Associações feministas por toda a França elogiaram a coragem de Gisèle e algumas a acompanham diariamente até os portões do tribunal. Elsa Labouret, porta-voz da associação Osez le Feminisme, acredita que o caso marca um antes e um depois na luta feminista. “Sua atitude é extremamente digna. Ela rejeita a vergonha, porque são aqueles que a estupraram que devem suportar esse fardo. A vergonha é um dos grandes obstáculos para denunciar e combater essas agressões. Somos levadas a acreditar que as merecemos, mesmo que não tenhamos feito nada. Dizem-nos que ser vítima de violência tem um impacto na nossa virtude, no nosso corpo, nos torna sujas. No final, essa vergonha desempenha um grande papel na impunidade dos agressores”, disse Labouret ao jornal El País.
Entenda o caso
Gisèle Pélicot estava aposentada e vivia uma vida tranquila ao lado do marido, filhos e netos.
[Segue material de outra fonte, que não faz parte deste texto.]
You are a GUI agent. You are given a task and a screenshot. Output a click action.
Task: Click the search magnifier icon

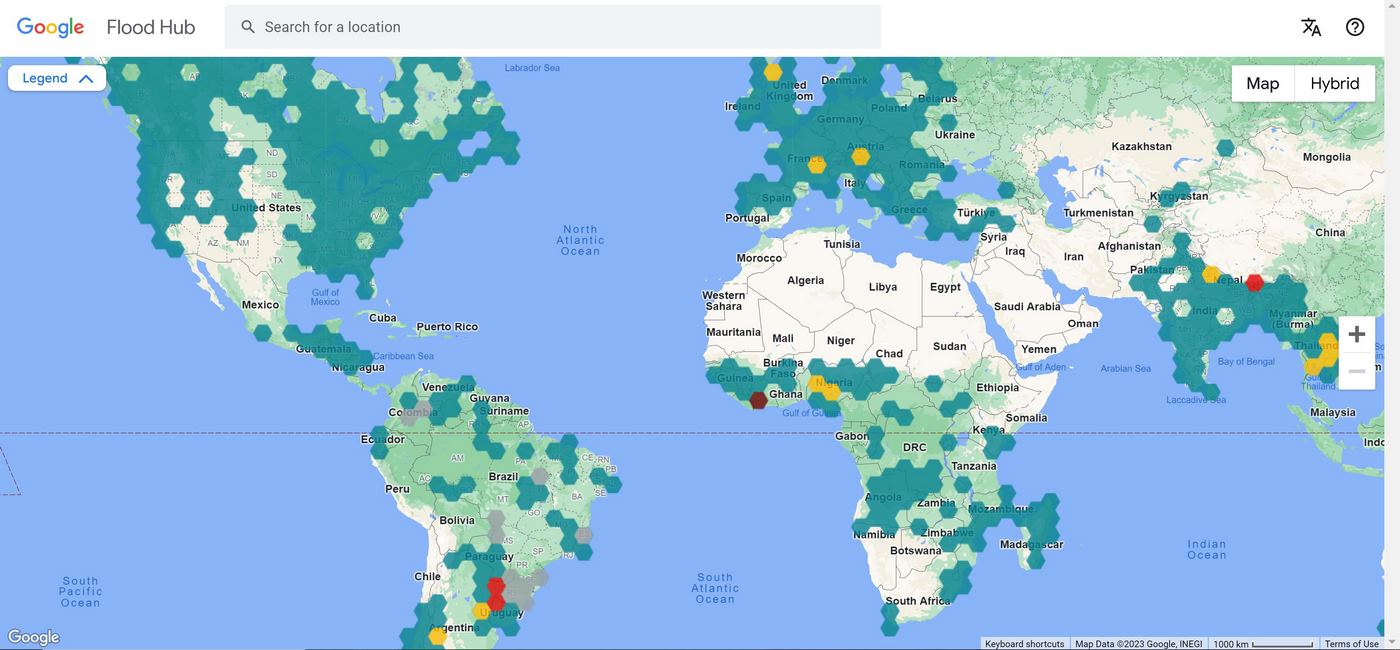pos(248,27)
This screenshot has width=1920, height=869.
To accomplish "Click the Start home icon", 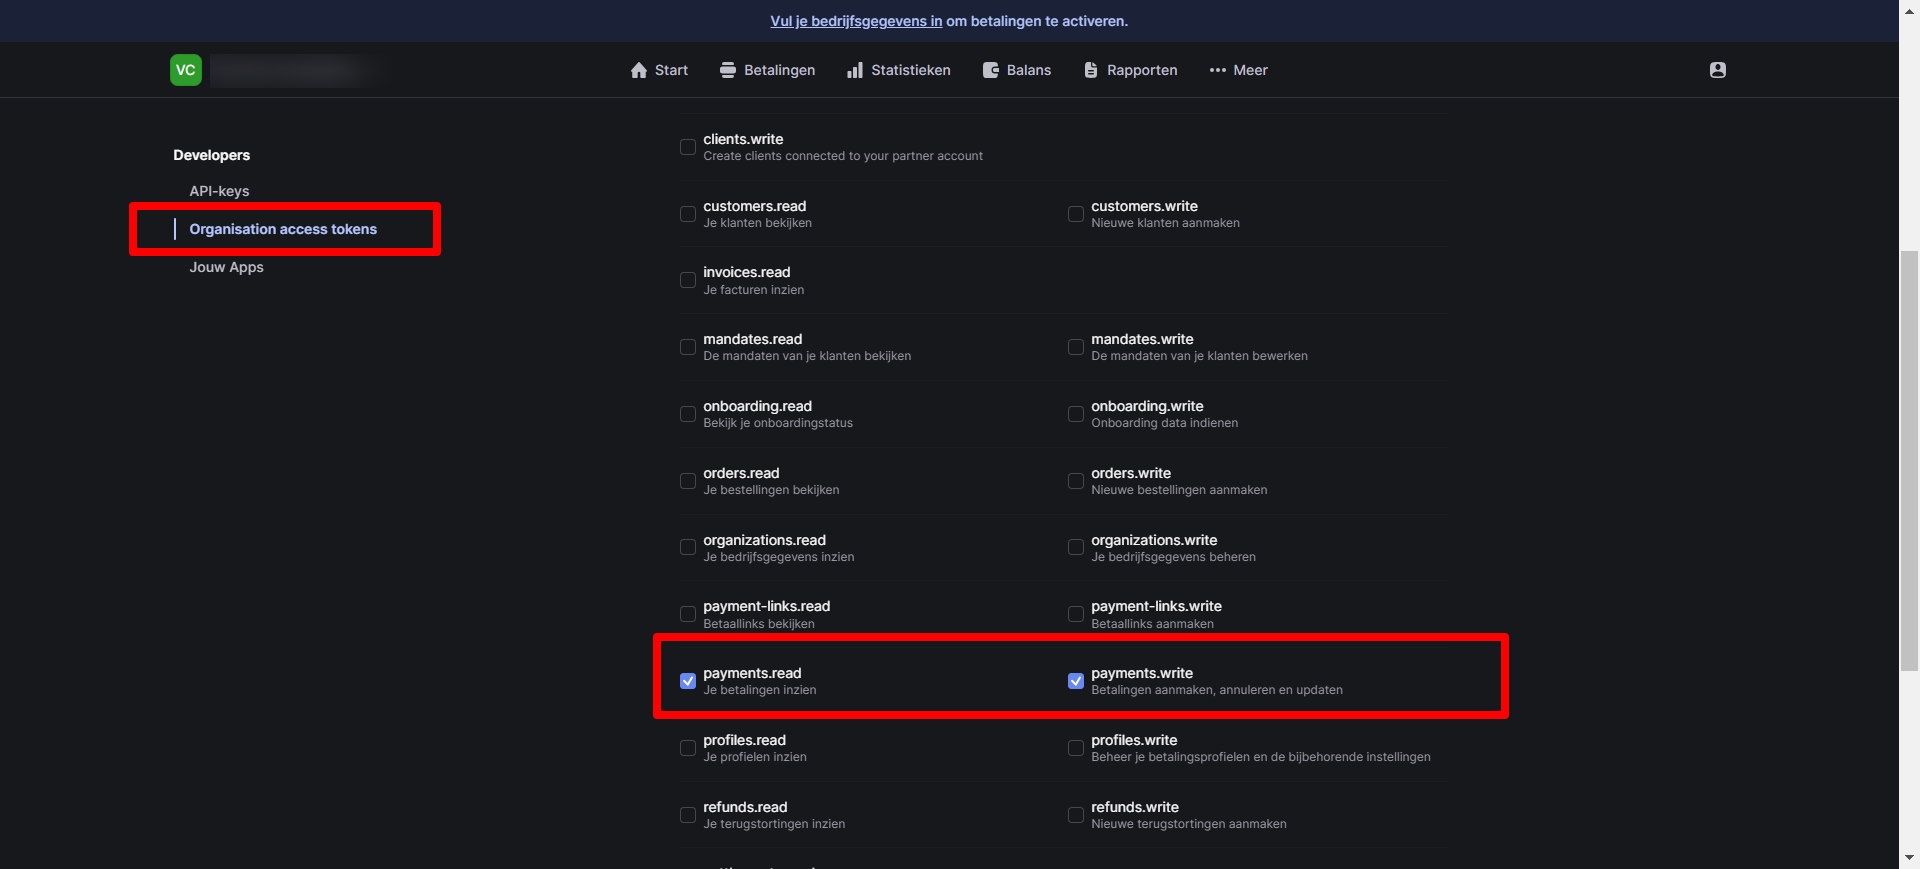I will 639,70.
Então, uma manhã, ela recebeu um telefonema da polícia. “Você precisa vir e ver algumas filmagens”, disse um policial a ela. Vídeos foram encontrados em milhares de arquivos no computador do marido. Eles a mostravam deitada na cama em estado de coma enquanto era abusada sexualmente por dezenas de homens que o marido havia contatado online.
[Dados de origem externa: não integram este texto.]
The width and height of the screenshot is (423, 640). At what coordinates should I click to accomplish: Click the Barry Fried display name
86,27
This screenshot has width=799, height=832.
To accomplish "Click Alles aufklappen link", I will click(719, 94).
O caso veio à tona em 2020. A filha do casal, Caroline Darian, estava determinada a não deixar o caso passar despercebido. Ela escreveu um livro e deu entrevistas sobre submissão química, um crime do qual pouco se sabia na França. Alimentando suspeitas de que havia sido estuprada pelo pai, Darian criou a associação Don’t Put Me To Sleep. Ela também convenceu sua mãe a transformar o julgamento que começou na semana passada em Avignon em um símbolo da luta contra esse tipo de crime, que muitas vezes permanece em segredo quando ocorre em um ambiente doméstico.